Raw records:
::::::::::

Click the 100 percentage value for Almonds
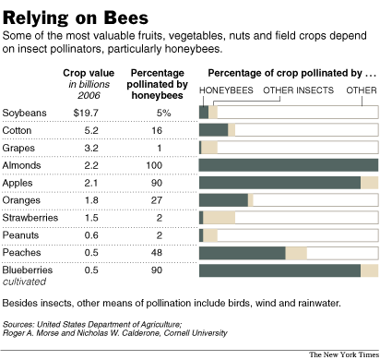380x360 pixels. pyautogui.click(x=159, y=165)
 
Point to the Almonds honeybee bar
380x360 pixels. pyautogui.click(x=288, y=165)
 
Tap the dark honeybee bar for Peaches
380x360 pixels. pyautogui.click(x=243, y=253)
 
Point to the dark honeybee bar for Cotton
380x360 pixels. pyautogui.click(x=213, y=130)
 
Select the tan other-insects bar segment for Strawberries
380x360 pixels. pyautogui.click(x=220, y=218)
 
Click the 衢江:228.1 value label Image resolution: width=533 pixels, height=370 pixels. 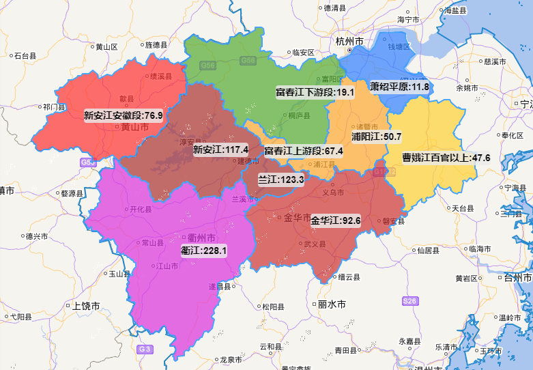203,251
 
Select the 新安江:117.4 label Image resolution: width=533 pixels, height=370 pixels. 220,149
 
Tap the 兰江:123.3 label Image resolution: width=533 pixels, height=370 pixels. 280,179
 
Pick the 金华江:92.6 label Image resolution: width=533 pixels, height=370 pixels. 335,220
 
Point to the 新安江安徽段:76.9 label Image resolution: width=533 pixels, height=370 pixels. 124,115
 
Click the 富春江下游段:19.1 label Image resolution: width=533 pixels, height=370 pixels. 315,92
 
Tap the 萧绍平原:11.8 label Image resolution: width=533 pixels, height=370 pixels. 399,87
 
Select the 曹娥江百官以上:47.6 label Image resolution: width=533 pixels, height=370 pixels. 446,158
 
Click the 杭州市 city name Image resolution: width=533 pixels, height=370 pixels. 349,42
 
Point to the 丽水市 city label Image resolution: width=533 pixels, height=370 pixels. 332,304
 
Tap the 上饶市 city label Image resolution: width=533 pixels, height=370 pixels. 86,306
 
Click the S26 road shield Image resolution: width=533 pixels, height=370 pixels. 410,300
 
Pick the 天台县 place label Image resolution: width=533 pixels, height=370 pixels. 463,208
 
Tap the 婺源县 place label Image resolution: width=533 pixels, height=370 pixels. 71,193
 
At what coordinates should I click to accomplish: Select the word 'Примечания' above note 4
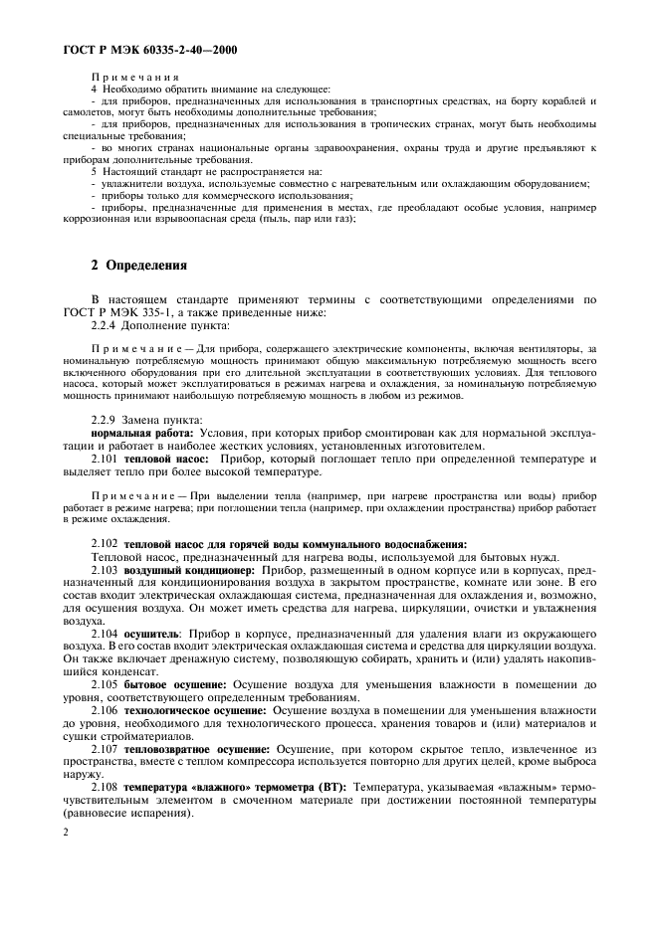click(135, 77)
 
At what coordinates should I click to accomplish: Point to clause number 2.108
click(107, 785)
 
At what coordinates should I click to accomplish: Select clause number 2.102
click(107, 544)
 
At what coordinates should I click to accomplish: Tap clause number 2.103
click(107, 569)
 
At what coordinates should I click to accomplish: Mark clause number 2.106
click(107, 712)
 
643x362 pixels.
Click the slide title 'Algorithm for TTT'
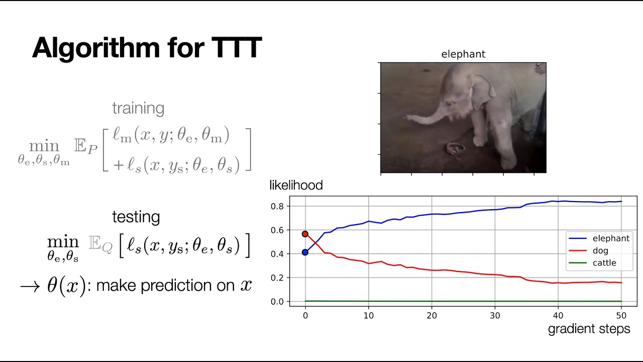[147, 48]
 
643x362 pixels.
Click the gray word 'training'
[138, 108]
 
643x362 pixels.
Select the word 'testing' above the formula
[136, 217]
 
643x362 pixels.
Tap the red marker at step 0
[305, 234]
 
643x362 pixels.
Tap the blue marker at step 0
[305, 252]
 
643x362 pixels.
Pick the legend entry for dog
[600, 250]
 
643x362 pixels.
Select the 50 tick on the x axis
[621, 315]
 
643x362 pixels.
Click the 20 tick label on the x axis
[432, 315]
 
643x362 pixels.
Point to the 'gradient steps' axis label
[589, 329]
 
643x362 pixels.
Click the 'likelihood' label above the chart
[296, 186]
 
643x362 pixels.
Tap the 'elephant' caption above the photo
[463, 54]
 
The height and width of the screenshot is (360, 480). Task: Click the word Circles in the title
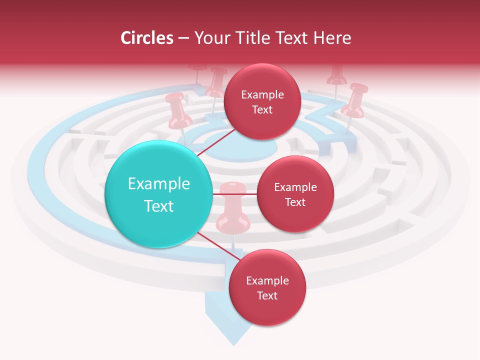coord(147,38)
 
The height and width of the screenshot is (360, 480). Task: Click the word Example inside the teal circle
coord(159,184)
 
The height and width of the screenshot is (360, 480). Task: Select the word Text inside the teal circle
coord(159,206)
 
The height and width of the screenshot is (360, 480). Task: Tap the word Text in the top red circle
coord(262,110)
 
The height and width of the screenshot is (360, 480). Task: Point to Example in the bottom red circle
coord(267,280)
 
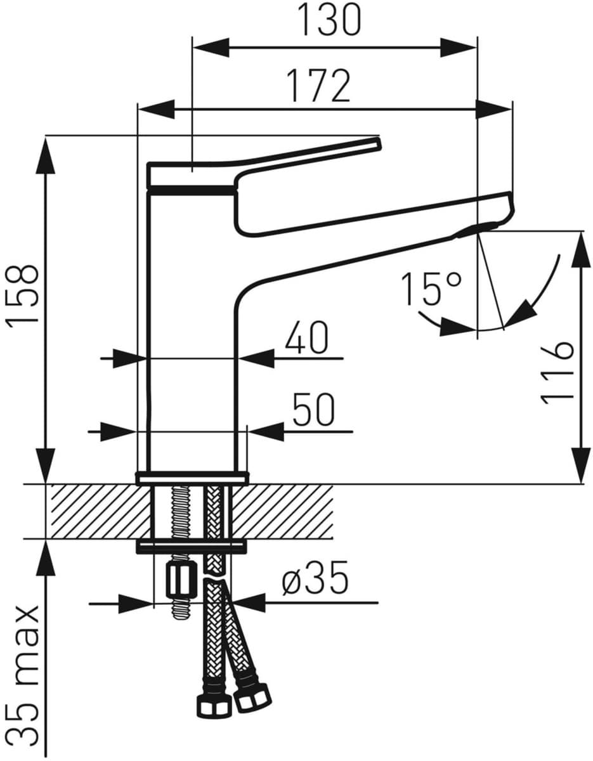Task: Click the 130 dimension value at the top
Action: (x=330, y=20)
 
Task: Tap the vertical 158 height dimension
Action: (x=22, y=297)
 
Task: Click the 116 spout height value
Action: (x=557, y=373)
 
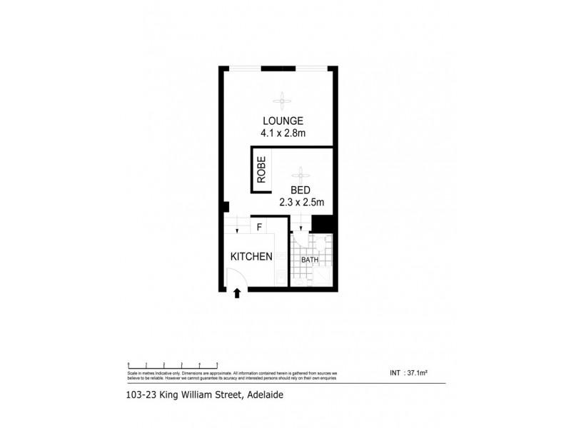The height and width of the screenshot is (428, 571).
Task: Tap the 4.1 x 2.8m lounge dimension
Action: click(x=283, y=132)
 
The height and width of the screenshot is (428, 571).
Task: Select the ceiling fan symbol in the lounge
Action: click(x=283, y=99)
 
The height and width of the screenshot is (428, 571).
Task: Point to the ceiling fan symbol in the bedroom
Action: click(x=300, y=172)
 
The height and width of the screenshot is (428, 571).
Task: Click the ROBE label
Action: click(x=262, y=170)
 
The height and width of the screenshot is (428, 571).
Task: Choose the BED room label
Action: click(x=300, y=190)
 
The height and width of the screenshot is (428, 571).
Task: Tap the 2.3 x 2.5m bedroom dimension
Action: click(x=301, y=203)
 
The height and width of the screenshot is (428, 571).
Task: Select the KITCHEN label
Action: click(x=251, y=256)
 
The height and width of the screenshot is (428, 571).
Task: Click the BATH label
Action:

::::::::::

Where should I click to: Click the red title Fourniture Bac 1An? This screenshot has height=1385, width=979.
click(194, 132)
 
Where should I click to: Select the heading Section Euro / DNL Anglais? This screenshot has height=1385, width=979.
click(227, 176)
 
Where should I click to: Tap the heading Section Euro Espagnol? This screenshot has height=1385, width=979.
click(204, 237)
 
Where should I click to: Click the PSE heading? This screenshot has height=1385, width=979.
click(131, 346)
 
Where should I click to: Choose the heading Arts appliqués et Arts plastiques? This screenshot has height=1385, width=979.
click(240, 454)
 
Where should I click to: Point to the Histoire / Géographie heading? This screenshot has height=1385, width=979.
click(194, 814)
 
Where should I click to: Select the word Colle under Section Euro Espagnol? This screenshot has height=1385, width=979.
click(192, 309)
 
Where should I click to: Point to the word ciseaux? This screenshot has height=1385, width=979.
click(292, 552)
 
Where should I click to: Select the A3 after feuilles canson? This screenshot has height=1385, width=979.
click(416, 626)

::::::::::

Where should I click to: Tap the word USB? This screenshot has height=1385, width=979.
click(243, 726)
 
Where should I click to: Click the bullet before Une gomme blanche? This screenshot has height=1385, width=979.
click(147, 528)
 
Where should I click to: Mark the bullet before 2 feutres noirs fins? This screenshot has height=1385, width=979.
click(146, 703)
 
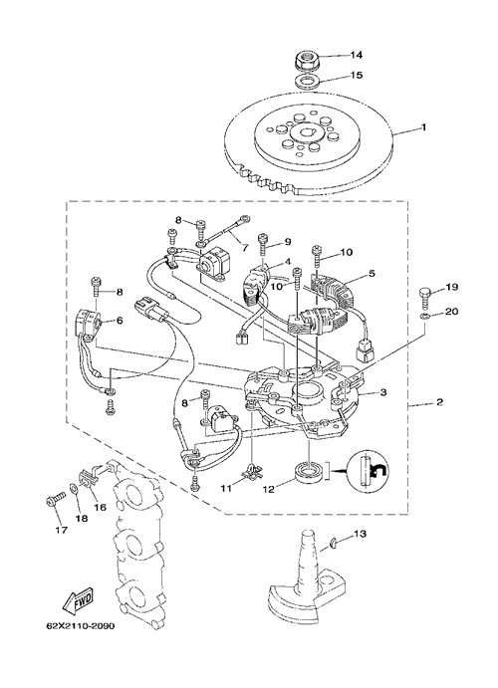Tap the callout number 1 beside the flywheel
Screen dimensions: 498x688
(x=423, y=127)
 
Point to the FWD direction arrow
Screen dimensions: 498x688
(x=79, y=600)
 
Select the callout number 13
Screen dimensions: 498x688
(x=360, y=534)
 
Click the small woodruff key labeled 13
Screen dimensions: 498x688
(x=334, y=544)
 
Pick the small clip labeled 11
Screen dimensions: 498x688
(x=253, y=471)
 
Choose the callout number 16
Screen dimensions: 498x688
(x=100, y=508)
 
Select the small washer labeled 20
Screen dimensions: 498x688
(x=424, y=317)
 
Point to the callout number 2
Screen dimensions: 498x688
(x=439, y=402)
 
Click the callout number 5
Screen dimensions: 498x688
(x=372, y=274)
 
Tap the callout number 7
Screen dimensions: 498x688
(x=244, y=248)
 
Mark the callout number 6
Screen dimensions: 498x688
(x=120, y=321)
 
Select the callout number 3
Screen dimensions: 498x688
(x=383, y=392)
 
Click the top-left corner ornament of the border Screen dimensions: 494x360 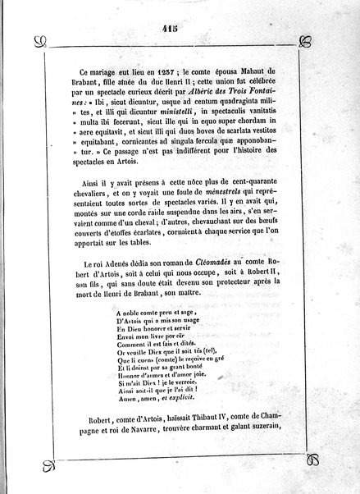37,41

::::::::::

**Written problem**.
Show each line of the data above that contains the word "title". Case matters.

**Output for this exercise**.
Click the slide title 'Algorithm for TTT'
The height and width of the screenshot is (360, 480). Task: Click the word Circles in the title
Where should I click to: Click the red title Fourniture Bac 1An? This screenshot has height=1385, width=979.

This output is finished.